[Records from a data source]

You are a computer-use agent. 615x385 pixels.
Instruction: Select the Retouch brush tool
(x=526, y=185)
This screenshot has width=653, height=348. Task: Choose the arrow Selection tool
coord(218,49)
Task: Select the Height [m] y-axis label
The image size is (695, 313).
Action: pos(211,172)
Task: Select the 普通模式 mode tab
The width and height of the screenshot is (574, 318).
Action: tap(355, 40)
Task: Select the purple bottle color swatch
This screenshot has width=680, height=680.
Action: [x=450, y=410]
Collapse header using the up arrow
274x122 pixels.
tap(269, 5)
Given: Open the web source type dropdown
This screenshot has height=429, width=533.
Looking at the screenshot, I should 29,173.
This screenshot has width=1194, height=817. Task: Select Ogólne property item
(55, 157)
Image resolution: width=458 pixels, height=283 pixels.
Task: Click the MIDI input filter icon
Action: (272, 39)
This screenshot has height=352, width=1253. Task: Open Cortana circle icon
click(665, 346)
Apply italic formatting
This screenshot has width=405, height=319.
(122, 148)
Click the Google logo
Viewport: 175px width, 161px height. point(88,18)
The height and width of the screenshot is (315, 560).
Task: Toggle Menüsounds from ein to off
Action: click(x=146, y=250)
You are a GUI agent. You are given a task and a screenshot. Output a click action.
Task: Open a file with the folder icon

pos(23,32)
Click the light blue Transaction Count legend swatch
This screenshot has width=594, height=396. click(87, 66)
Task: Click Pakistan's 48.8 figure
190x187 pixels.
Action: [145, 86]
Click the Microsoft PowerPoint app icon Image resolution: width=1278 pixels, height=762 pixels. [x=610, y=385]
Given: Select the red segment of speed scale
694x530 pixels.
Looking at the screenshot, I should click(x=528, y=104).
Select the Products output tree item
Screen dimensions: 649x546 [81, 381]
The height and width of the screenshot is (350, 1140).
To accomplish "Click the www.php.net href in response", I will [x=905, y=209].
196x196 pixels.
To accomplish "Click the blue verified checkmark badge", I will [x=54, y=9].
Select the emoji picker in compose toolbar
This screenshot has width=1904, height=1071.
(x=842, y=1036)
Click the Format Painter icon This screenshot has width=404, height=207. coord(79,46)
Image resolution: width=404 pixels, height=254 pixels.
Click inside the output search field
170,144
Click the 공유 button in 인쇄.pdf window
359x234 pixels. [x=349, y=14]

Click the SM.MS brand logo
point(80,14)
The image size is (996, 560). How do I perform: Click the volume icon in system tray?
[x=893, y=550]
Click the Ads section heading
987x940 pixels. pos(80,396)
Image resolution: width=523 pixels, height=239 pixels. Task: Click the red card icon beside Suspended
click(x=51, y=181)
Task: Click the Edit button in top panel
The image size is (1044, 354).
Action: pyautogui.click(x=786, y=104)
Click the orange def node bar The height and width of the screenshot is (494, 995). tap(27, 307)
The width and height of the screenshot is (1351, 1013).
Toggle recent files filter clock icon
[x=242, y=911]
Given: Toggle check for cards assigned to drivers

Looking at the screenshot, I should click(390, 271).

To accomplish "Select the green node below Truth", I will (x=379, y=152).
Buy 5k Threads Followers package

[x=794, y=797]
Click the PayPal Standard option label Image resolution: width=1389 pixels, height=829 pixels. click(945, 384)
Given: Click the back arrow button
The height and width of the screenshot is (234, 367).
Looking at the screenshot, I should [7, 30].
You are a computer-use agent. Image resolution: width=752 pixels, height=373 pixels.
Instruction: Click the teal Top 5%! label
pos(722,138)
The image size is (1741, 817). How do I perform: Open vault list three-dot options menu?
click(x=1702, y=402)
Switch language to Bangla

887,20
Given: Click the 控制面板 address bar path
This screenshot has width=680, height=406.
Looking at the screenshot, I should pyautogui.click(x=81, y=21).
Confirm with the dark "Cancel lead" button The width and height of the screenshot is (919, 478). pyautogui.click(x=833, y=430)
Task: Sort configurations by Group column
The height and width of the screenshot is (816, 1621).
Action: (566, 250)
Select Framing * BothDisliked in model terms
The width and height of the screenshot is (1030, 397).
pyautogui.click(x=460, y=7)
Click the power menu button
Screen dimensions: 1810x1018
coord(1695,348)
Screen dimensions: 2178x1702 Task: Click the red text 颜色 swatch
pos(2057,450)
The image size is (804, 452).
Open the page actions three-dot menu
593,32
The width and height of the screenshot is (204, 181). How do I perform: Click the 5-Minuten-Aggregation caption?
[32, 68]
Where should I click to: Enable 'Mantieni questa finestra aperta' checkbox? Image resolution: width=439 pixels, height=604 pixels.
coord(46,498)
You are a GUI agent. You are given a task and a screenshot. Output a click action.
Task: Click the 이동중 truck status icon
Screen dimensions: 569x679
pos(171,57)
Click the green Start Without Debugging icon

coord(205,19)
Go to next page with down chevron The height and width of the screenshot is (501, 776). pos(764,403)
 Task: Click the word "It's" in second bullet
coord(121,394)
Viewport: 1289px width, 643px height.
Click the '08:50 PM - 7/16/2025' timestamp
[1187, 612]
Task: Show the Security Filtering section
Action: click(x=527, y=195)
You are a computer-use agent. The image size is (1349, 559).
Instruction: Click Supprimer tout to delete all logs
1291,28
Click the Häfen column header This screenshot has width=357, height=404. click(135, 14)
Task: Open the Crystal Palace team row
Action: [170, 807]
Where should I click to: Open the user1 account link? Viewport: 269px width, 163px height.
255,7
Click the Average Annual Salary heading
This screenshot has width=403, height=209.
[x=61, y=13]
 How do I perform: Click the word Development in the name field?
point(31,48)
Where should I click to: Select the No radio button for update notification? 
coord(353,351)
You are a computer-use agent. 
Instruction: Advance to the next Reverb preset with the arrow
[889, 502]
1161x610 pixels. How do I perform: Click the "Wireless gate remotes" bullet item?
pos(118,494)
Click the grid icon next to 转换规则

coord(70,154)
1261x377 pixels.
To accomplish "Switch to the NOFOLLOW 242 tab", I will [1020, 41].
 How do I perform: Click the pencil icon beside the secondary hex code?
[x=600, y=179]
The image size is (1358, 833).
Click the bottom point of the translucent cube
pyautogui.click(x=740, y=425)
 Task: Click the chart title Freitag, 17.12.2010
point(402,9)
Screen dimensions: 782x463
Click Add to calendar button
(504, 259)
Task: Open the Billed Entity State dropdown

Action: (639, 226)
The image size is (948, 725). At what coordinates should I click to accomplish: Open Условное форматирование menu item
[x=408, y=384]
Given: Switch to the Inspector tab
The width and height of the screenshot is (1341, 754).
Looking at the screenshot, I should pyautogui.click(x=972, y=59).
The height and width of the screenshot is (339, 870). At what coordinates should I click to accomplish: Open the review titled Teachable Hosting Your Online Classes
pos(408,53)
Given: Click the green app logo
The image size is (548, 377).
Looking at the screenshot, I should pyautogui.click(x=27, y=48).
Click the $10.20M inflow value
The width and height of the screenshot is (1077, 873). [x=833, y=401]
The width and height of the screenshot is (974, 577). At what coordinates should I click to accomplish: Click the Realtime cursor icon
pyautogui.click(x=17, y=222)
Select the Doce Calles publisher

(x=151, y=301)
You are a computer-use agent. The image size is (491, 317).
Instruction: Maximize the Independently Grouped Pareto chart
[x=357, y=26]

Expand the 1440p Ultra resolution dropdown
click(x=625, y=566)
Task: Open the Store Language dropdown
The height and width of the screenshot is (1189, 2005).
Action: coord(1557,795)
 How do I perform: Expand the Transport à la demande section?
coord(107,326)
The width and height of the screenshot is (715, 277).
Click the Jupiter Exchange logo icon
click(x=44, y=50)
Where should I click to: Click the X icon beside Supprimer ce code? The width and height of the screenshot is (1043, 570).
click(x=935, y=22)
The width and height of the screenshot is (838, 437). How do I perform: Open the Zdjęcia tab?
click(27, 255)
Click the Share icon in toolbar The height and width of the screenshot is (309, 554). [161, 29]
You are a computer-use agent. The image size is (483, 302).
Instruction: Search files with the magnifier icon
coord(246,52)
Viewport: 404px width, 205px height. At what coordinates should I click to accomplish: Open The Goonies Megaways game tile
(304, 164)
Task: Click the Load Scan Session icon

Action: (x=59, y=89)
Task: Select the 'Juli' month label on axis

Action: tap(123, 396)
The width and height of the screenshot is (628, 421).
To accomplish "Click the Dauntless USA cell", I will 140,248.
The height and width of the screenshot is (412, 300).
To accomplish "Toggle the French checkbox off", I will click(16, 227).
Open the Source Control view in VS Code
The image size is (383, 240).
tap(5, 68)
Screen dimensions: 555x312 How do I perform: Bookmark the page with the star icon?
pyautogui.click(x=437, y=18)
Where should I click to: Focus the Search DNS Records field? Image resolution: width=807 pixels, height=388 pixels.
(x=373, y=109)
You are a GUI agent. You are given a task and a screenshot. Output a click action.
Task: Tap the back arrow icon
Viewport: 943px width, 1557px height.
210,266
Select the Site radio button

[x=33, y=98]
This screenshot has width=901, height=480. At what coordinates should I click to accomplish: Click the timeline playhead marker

* **WHAT THE EXERCISE ASKS**
Please repeat the lines word for word, starting at the line that contains "Click the 공유 button in 인쇄.pdf window" and ending at the line that contains "[x=893, y=550]", with both of those lines included.

* **RESULT FOR THIS EXERCISE**
Click the 공유 button in 인쇄.pdf window
359x234 pixels. [x=349, y=14]

Click the SM.MS brand logo
point(80,14)
The image size is (996, 560). How do I perform: Click the volume icon in system tray?
[x=893, y=550]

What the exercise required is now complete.